世間は桜だなんだと浮かれてますが、私は絶不調です。だいたい桜の季節はいちばん調子が悪いので、いつものことだけど。理由は花粉症で鼻がズルズル流れっぱなしというのもあるけど(汚くてすみません)、だいたいにおいて、もうすぐ新学期だからである。
私は異常に長い学生生活を送って、その後も一度も大学と縁が切れないのだが、その間、学校というものに楽しい思い出は何ひとつなく、あー、また学校が始まると思うだけで気が滅入る。そんな人間が、たまたま勉強ができたというだけで、一生学校に縛り付けられているというのも因果な話だ。店さえ成功すれば足を洗えると思っていたのに、それも無理な話みたいだし。
というわけで、とりとめもない話を垂れ流す。

| 課題詳細 |
上にある、桜の季節に気が滅入るという本文を、最後の一文に続けて書き継いでください。 このあとのデータは、上の本文とは別の出典から取ったものです。

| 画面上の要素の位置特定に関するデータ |
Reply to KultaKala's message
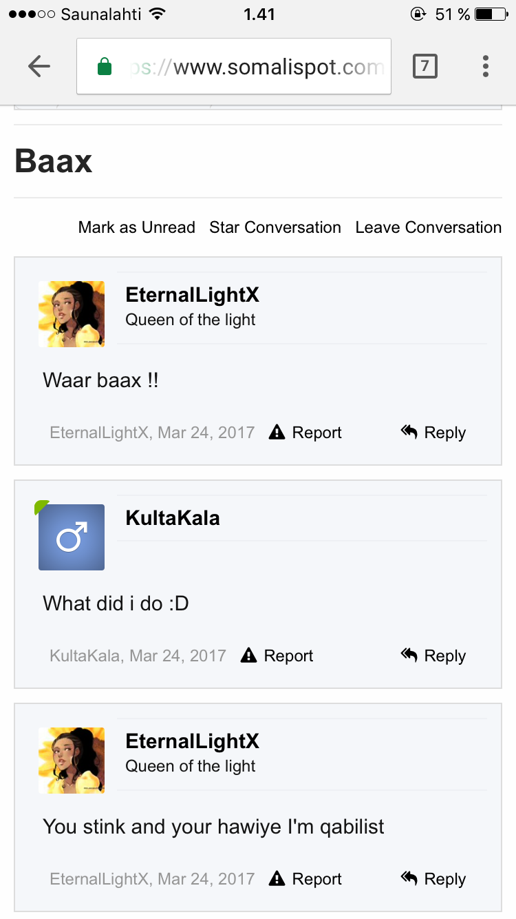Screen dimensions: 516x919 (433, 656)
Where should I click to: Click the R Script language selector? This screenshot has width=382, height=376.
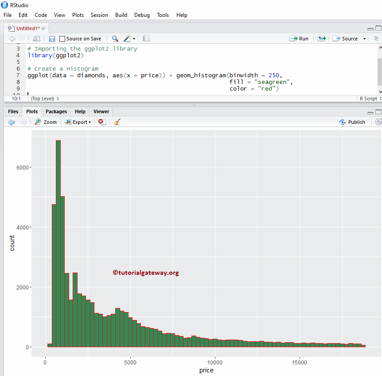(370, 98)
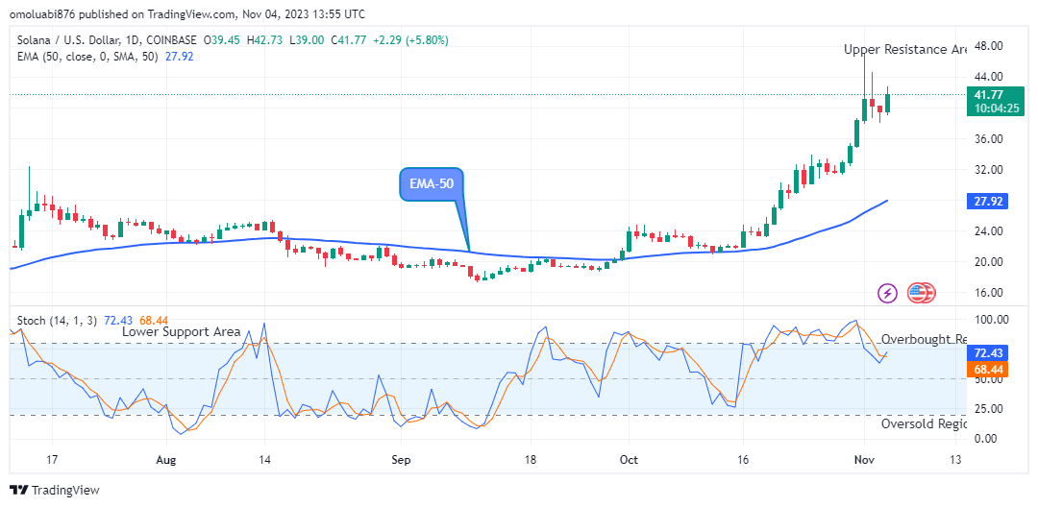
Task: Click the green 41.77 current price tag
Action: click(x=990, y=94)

| 課題への回答 |
『ブラザーズ・オブ・ザ・ヘッド』を見るまで、パンク時代なんて遠い過去の出来事と思って忘れていたが、頭は忘れても体は覚えてるんですねえ。今日も中古レコード屋で、CDをあさっていたところ、たまたまかかっていたライブDVDで、「なんとかかんとかfrom
London, The Clash!」という口上を耳にしたとたん、ぜんぜん見ても聞いてもいなかったのに、The
Clashというところで、体が「びくん!」となって、ちょうど不意を突かれて驚いた猫がするように、ピョンと跳び上がって空中で180度回転し、テレビの方を向いてパッと着地したのは我ながら照れくさかった。(Clashがいちばん好きだったのである)
これがMansunとかMary Chainが流れてきても、「お?」とは思うが、飛び上がりはしないよな。ほんとに純然たる反射運動。
もっと恥ずかしかったのは、これをしっかり見られていたこと。誰かに見られてたらいけないので、わざとそれからテレビの方は見ないようにしていたんだけど、レジに行ったら店長がニコニコしながら、「クラッシュのDVDもいかがですか?」とか訊くじゃん! 「いや、これはLDで持ってるんで‥‥」とか、しどもど言い訳して逃げてきたけど。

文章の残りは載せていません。